**Prompt**
All entries should be copied exactly, none left out.

**Source records**
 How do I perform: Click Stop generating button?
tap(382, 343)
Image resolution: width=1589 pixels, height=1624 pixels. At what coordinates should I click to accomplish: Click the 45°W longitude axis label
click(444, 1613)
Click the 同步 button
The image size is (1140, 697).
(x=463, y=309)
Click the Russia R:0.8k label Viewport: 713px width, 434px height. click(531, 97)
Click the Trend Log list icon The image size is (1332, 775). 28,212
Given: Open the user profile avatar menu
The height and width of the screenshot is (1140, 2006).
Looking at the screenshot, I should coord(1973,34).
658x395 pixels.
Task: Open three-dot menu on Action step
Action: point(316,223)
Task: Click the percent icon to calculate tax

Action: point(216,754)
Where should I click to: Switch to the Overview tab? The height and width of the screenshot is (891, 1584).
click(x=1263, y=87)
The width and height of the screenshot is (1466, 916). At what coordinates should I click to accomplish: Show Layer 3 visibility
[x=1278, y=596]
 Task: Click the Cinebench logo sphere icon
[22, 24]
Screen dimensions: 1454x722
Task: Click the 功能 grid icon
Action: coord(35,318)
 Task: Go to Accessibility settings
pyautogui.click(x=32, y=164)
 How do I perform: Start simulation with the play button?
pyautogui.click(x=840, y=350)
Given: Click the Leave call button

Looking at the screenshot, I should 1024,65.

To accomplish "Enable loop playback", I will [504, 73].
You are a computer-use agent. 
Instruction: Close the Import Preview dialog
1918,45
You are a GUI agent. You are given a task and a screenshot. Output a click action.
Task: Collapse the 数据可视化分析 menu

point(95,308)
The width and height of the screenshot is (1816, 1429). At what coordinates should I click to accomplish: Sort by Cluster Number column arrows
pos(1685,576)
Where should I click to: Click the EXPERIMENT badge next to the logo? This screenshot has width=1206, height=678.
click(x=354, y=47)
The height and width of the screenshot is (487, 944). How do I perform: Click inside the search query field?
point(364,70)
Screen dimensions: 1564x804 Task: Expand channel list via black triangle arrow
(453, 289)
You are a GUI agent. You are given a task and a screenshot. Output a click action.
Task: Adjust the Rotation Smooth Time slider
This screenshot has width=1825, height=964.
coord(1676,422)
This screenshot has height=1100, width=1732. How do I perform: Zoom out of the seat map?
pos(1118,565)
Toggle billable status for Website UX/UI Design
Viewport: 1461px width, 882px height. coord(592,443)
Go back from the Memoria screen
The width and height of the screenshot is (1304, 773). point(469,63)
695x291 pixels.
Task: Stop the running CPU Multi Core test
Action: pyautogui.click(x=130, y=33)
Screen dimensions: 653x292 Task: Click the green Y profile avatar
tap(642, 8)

**Solution for this task**
 How do I perform: Click Stop generating button?
tap(382, 343)
Image resolution: width=1589 pixels, height=1624 pixels. At what coordinates should I click to accomplish: Click the 45°W longitude axis label
click(444, 1613)
Click the 同步 button
The image size is (1140, 697).
(x=463, y=309)
Click the Russia R:0.8k label Viewport: 713px width, 434px height. click(531, 97)
Click the Trend Log list icon The image size is (1332, 775). 28,212
Given: Open the user profile avatar menu
The height and width of the screenshot is (1140, 2006).
Looking at the screenshot, I should coord(1973,34).
658x395 pixels.
Task: Open three-dot menu on Action step
Action: point(316,223)
Task: Click the percent icon to calculate tax

Action: point(216,754)
Where should I click to: Switch to the Overview tab? The height and width of the screenshot is (891, 1584).
click(x=1263, y=87)
The width and height of the screenshot is (1466, 916). At what coordinates should I click to accomplish: Show Layer 3 visibility
[x=1278, y=596]
 Task: Click the Cinebench logo sphere icon
[22, 24]
Screen dimensions: 1454x722
Task: Click the 功能 grid icon
Action: coord(35,318)
 Task: Go to Accessibility settings
pyautogui.click(x=32, y=164)
 How do I perform: Start simulation with the play button?
pyautogui.click(x=840, y=350)
Given: Click the Leave call button

Looking at the screenshot, I should 1024,65.

To accomplish "Enable loop playback", I will [504, 73].
You are a computer-use agent. 
Instruction: Close the Import Preview dialog
1918,45
You are a GUI agent. You are given a task and a screenshot. Output a click action.
Task: Collapse the 数据可视化分析 menu

point(95,308)
The width and height of the screenshot is (1816, 1429). At what coordinates should I click to accomplish: Sort by Cluster Number column arrows
pos(1685,576)
Where should I click to: Click the EXPERIMENT badge next to the logo? This screenshot has width=1206, height=678.
click(x=354, y=47)
The height and width of the screenshot is (487, 944). How do I perform: Click inside the search query field?
point(364,70)
Screen dimensions: 1564x804 Task: Expand channel list via black triangle arrow
(453, 289)
You are a GUI agent. You are given a task and a screenshot. Output a click action.
Task: Adjust the Rotation Smooth Time slider
This screenshot has width=1825, height=964.
coord(1676,422)
This screenshot has height=1100, width=1732. How do I perform: Zoom out of the seat map?
pos(1118,565)
Toggle billable status for Website UX/UI Design
Viewport: 1461px width, 882px height. coord(592,443)
Go back from the Memoria screen
The width and height of the screenshot is (1304, 773). point(469,63)
695x291 pixels.
Task: Stop the running CPU Multi Core test
Action: pyautogui.click(x=130, y=33)
Screen dimensions: 653x292 Task: Click the green Y profile avatar
tap(642, 8)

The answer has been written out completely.